■ PROBLEMA DA RISOLVERE ■
Puoi ricopiare senza alcuna modifica il passo dell'articolo sulla COP27 compreso tra "Nel testo manca" e "del climate change.", estremi inclusi?

Nel testo manca un riferimento all’eliminazione graduale di tutti i combustibili fossili e un impegno a raggiungere il picco di emissioni non più tardi del 2025. Il Programma di lavoro sulla mitigazione contiene solo barriere a un aumento dell’ambizione climatica. Che rendono quasi inapplicabili le decisioni prese l’anno scorso alla COP26
Cosa ha deciso il Piano di attuazione di Sharm sul capitolo mitigazione?
(Rinnovabili.it) – Il prezzo pagato per avere un accordo su perdite e danni alla COP27 è altissimo: il Piano di attuazione di Sharm non contiene nessun passo avanti sul fronte della mitigazione, cioè della riduzione delle emissioni per limitare l’impatto del climate change.

■ RIGHE ARCHIVIATE ■
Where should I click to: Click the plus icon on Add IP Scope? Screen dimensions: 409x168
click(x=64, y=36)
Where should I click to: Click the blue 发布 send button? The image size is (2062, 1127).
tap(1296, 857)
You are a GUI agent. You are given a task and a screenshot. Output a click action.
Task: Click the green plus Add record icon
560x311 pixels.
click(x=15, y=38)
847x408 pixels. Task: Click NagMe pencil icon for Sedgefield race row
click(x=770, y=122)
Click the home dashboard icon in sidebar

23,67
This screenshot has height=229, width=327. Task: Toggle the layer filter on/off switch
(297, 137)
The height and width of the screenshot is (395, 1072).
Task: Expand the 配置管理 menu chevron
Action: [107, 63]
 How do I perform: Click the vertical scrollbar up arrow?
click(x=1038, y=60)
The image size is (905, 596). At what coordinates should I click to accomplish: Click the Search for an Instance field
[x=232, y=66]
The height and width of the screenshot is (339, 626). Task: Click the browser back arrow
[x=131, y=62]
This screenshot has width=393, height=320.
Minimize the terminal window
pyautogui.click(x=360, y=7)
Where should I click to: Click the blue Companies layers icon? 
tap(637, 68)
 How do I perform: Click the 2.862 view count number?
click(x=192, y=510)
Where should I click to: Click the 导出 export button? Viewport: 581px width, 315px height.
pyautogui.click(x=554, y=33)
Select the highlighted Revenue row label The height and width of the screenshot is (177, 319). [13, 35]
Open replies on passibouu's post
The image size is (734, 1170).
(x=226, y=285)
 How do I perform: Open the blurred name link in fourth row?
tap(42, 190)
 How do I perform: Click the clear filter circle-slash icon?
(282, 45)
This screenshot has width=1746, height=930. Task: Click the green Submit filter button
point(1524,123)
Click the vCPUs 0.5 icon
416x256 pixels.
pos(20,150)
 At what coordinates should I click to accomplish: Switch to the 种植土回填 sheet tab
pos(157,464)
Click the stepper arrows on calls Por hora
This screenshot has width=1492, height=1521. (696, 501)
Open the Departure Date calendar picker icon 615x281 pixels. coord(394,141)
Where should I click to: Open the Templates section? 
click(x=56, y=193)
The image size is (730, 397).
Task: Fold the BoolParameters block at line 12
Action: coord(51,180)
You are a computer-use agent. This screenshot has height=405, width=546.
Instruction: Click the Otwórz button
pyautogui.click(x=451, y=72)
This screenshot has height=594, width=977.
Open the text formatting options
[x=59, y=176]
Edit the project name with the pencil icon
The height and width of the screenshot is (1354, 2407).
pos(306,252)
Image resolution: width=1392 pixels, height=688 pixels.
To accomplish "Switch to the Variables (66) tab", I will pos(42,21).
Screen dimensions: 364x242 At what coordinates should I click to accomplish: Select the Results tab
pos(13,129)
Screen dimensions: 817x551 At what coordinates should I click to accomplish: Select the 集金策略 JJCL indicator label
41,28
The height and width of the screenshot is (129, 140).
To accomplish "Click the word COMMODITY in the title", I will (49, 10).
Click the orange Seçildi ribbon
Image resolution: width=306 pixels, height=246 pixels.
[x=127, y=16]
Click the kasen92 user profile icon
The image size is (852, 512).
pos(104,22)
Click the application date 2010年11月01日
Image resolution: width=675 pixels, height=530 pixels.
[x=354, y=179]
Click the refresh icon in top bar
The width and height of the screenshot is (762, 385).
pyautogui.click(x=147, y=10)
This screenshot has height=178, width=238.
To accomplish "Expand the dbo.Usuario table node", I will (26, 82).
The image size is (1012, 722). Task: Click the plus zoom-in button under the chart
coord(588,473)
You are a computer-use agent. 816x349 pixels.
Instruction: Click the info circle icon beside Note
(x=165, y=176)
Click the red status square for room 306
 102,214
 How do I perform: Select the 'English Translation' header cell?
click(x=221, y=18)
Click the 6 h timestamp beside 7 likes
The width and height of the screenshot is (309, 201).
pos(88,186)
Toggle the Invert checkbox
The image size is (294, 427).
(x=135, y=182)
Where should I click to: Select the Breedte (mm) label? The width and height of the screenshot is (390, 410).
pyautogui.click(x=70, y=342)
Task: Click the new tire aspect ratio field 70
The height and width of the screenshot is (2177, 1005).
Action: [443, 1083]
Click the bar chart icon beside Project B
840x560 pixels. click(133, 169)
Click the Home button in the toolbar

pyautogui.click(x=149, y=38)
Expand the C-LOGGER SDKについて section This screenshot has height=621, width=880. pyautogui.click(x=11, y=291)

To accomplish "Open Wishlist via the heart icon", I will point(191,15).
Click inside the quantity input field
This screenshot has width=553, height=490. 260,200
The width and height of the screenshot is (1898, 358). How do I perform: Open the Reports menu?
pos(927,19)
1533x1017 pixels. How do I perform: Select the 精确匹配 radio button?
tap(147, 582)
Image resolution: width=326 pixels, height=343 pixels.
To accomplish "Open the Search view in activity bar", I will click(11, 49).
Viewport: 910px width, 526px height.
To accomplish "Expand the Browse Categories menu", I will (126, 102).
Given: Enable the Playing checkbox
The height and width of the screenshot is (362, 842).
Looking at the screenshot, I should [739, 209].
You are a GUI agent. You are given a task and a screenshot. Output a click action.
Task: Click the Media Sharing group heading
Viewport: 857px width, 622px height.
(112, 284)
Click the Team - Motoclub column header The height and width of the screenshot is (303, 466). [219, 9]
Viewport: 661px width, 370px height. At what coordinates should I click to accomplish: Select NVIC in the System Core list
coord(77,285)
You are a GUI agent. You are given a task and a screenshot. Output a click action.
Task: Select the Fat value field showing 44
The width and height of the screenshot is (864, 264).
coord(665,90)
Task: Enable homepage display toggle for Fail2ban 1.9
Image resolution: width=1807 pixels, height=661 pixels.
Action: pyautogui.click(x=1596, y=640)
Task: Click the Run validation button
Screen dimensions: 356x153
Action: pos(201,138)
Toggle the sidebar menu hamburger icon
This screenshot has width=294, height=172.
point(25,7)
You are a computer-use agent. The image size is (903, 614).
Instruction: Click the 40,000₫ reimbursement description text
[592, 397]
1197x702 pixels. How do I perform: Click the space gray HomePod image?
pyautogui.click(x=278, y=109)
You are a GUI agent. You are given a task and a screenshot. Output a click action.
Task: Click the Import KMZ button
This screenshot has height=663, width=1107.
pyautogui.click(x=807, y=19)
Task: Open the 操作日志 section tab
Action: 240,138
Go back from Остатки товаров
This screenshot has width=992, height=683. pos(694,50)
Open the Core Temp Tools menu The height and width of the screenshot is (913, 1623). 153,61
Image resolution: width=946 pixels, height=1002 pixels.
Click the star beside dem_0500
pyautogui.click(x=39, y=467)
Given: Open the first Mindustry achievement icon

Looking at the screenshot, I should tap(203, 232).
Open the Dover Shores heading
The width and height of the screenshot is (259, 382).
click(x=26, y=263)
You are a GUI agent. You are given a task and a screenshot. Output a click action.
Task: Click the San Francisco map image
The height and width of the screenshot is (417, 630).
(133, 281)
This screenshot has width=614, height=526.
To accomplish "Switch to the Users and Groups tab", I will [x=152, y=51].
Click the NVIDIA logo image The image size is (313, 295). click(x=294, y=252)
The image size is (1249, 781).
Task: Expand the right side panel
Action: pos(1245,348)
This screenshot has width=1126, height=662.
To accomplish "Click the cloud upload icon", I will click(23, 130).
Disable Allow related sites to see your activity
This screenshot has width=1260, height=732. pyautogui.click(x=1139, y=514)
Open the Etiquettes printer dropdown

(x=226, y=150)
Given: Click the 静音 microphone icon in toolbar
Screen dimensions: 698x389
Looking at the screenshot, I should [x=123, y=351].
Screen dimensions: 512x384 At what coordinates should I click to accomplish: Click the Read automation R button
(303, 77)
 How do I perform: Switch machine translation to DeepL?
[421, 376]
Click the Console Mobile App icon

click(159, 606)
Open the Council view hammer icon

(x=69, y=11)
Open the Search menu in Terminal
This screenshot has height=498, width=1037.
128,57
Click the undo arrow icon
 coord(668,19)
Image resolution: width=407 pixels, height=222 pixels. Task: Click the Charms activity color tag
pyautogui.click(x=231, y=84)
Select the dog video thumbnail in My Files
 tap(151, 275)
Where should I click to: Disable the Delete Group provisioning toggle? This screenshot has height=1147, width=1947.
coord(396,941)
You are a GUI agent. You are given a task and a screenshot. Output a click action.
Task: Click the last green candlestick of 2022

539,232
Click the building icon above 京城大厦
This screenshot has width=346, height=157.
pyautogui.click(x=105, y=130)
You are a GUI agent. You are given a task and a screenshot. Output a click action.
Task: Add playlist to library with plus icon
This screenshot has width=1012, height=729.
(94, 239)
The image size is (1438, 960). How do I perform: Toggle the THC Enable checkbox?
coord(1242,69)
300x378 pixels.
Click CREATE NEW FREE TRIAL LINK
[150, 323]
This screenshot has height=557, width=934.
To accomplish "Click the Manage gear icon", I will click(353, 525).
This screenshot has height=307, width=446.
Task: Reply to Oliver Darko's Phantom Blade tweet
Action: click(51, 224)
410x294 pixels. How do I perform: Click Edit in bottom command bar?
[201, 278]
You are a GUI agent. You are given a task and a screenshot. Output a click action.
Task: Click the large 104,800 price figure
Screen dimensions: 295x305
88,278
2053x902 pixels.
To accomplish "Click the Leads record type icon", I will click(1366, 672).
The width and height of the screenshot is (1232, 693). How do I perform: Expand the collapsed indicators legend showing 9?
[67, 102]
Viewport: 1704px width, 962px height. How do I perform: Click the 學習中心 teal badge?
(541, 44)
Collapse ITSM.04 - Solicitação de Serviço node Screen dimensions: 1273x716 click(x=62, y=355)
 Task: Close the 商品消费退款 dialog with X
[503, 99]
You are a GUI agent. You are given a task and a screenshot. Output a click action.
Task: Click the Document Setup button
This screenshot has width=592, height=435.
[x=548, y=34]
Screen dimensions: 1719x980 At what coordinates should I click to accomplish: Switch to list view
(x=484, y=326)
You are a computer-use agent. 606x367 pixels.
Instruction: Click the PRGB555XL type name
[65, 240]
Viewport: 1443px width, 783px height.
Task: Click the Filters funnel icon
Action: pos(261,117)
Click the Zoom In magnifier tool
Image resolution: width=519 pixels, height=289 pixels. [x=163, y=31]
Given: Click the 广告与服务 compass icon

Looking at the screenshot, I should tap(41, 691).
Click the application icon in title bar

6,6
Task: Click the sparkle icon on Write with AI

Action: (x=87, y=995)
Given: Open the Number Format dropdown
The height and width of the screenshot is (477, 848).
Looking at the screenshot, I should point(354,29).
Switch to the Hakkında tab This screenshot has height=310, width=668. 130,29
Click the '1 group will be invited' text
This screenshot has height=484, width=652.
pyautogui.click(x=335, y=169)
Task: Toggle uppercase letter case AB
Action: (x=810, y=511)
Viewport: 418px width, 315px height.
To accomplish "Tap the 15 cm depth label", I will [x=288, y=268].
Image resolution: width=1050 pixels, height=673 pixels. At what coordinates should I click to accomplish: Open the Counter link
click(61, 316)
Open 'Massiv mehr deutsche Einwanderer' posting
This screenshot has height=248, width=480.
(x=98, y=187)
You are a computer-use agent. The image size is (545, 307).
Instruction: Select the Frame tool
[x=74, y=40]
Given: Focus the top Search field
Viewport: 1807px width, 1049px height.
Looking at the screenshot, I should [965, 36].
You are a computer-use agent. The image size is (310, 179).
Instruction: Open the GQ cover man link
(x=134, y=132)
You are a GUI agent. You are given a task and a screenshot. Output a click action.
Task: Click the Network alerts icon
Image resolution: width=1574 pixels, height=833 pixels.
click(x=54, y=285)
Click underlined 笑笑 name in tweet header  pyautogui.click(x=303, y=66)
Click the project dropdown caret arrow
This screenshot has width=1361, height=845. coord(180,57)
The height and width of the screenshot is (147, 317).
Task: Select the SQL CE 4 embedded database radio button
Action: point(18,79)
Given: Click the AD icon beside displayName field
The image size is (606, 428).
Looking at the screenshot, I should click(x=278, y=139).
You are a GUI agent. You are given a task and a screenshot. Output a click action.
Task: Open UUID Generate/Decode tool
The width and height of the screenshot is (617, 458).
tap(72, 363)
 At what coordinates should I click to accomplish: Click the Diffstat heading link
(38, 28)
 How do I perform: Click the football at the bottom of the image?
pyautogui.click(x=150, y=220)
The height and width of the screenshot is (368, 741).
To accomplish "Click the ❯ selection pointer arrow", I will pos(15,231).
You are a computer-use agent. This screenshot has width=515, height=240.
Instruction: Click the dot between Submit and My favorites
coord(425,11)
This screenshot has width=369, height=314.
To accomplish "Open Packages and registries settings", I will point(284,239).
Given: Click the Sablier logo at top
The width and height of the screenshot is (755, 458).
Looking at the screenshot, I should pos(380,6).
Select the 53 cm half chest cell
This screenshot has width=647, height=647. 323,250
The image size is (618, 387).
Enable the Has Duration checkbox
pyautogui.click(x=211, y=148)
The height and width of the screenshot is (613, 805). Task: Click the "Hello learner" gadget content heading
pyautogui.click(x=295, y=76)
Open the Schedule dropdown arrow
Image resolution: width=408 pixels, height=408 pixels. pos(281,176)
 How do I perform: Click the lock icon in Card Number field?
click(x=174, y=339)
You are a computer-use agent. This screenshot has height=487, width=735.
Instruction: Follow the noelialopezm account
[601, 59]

■ SOLUZIONE PROPOSTA ■
Nel testo manca un riferimento all’eliminazione graduale di tutti i combustibili fossili e un impegno a raggiungere il picco di emissioni non più tardi del 2025. Il Programma di lavoro sulla mitigazione contiene solo barriere a un aumento dell’ambizione climatica. Che rendono quasi inapplicabili le decisioni prese l’anno scorso alla COP26
Cosa ha deciso il Piano di attuazione di Sharm sul capitolo mitigazione?
(Rinnovabili.it) – Il prezzo pagato per avere un accordo su perdite e danni alla COP27 è altissimo: il Piano di attuazione di Sharm non contiene nessun passo avanti sul fronte della mitigazione, cioè della riduzione delle emissioni per limitare l’impatto del climate change.